True, back in the early ‘70s, Mohammed Ali was unable to buy a house in River Oaks, Houston’s most exclusive quarter, even though he was prepared to pay $3,000,000 cash. At the time I thought it was terribly unfair – until I ran into the boxer at the airport.

He was impressive: a tall, handsome man splendidly attired in a three-piece navy blue suit, white shirt and polka-dot tie matching the suit. Strutting regally through the crowd, Ali looked like a man who’d be welcomed at Buck House, never mind River Oaks.

The trouble was that he wasn’t by himself. Following him was a retinue of a dozen men, wearing pimp clothes and gyrating as they walked to the deafening din coming from their ghetto blasters, of which each had his own.

My finances didn’t stretch to River Oaks. If they had, I would have been happy to live next door to Ali. But, knowing that he came packaged with his acolytes, I would have blackballed him too. A sleepy, affluent neighbourhood can’t really accommodate loud, drug-fuelled all-nighters accompanied by what passes for music. And I would have felt the same way if the group had been all-white and led by, say, Rocky Marciano.

But back to my favourite legal scholar. “Understanding Blackness as disabling,” she writes, “brings to the fore a surprising new approach to addressing discrimination and systemic inequality that has been hiding in plain sight: disability law.”

‘Surprising’ is one modifier that comes to mind, but it isn’t the only one. May I suggest cretinous? Deranged? Insane? Fatuous? The list could be quite long. It would certainly include ‘ignorant’, for surely a law professor must know that a raft of racial equality laws already exist in the US, and they even include provisions for affirmative action, otherwise known as reverse discrimination.

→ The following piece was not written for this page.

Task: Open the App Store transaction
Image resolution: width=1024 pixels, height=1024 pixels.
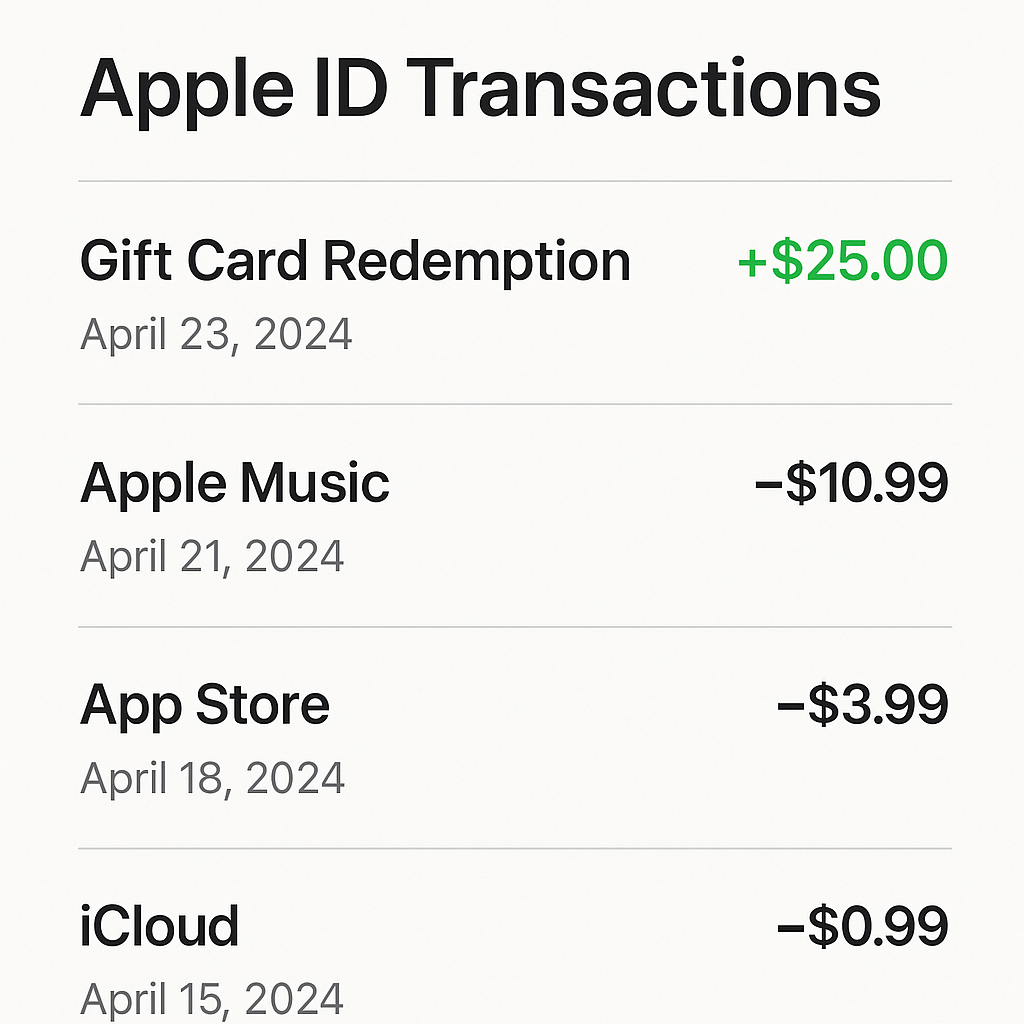Action: click(205, 706)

And how would black people like to be seen as disabled simply because of their skin colour? If I were black, I’d think that in this context ‘disabled’ is perilously close to racially inferior. Surely the good professor didn’t mean it that way?

But the real question is what a person capable of extruding this gobbledegook  is doing teaching law at a reputable Catholic university. Especially considering that it’s run by Jesuits, an order that has produced such great minds as Luis de Molina and Francisco Suárez.

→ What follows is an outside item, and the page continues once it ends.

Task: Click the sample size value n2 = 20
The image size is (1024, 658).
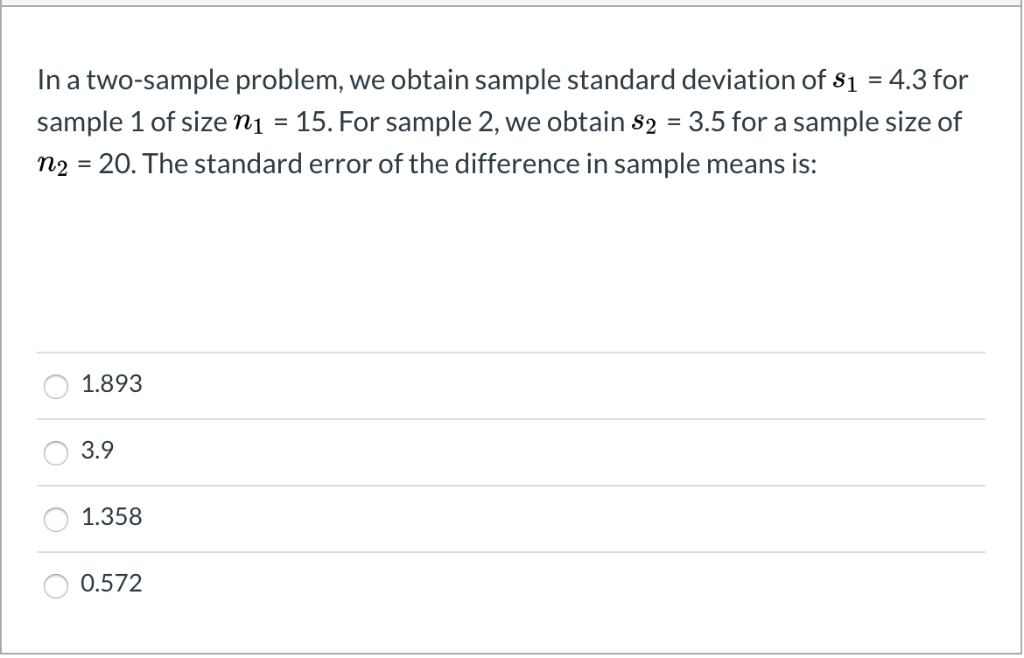Action: 78,164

Is this the best they can do these days? Probably. Modernity is a contagious disease against which no inoculation exists.

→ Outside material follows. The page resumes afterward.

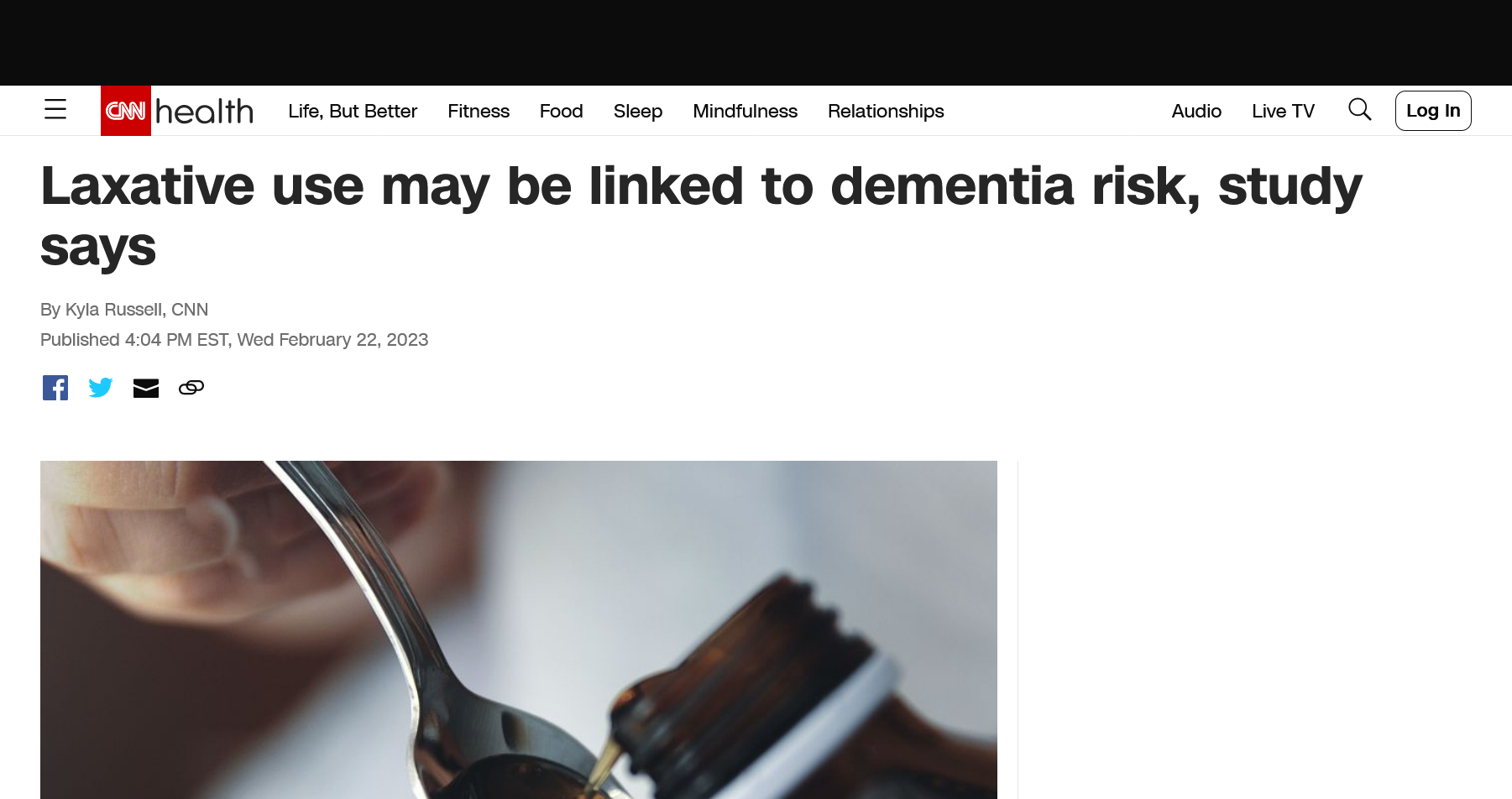Click the article headline text
Viewport: 1512px width, 799px height.
tap(701, 216)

4 thoughts on “All blacks are disabled by definition”

  1. ‘Discrimination’ has always been about culture and class.

    A middle class Briton doesn’t care what colour skin his new neighbour has – providing he/ she is another middle class Briton.

    We have always had class ‘ghettos’ in Britain. Now we have cultural ones as well.

    1. “A middle class Briton doesn’t care what colour skin his new neighbour has – providing he/ she is another middle class Briton.”–I am a middle class Briton, and I disagree with this remark. I don’t give a damn what “class” my neighbours are. I do care where they come from. This country was built by the English, and it is our homeland and our heritage. I don’t want it to be given away. I don’t think I am alone in thinking that.

  2. Point one – the demand for a permanent crutch in the form of affirmative action should be offensive to any black person of any competence or self-respect. It is a slap in the face to all the millions of black people who make their way in the world and carry their racial identity with dignity and pride.
    Point two – why do so many ‘leading’ institutions of learning employ so many idiots? What is it about left wing ideologies that can turn off their common sense and blind them to the rubbish these academics sprout every day on their campuses?